What is needed is the full listing written out exactly, minus the pictures.

(Given records Opens)

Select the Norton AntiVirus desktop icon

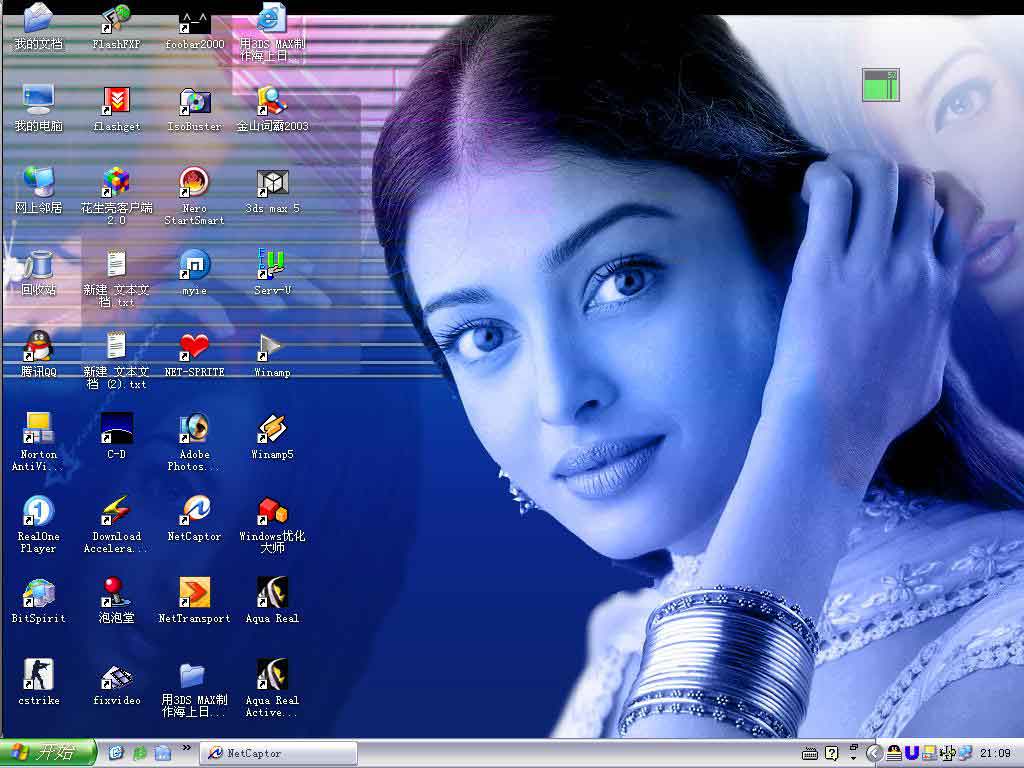[x=38, y=429]
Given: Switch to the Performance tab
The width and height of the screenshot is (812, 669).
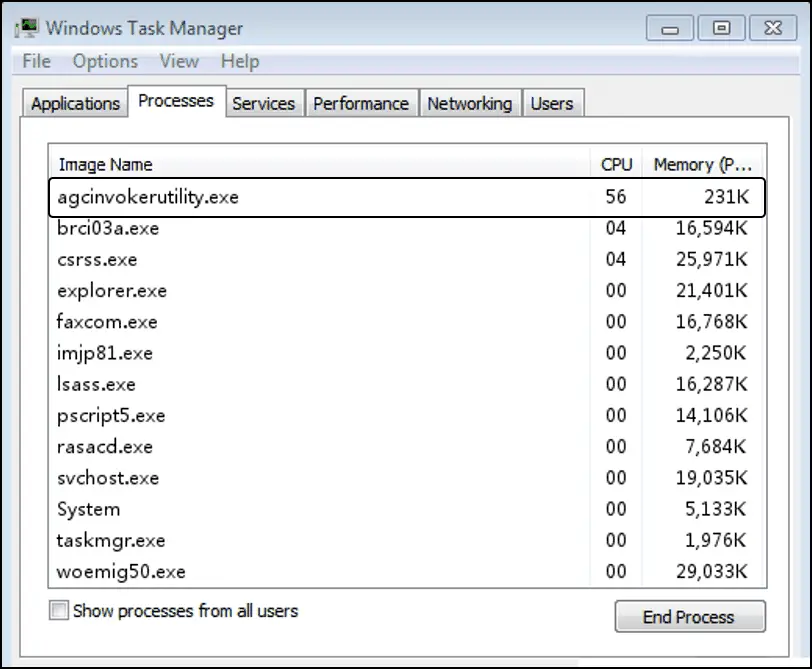Looking at the screenshot, I should point(361,103).
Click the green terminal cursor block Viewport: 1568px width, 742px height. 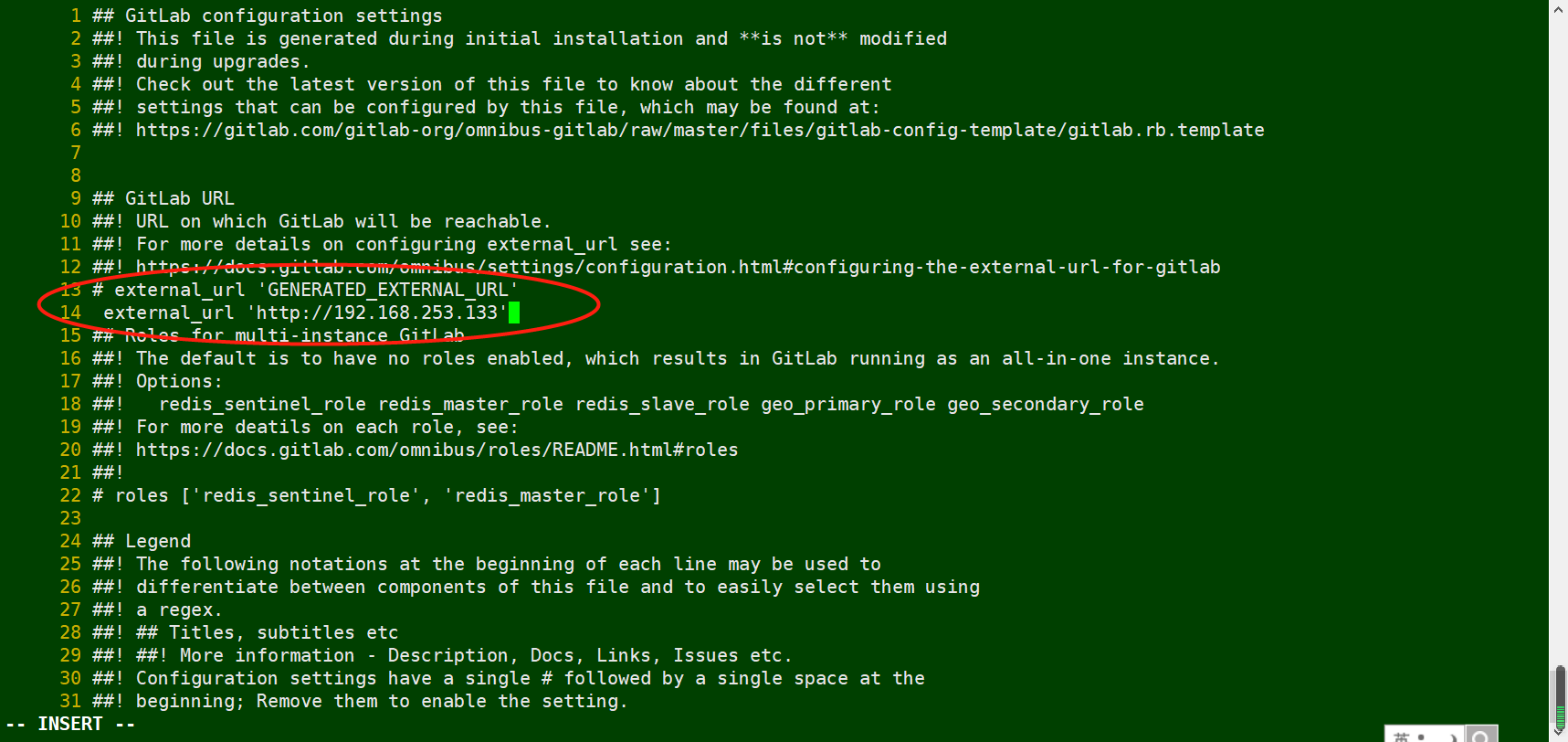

(Given records Closes)

__Solved exercise__.
Select the Norton AntiVirus desktop icon

[x=38, y=429]
Given: Switch to the Performance tab
The width and height of the screenshot is (812, 669).
Looking at the screenshot, I should point(361,103).
Click the green terminal cursor block Viewport: 1568px width, 742px height. 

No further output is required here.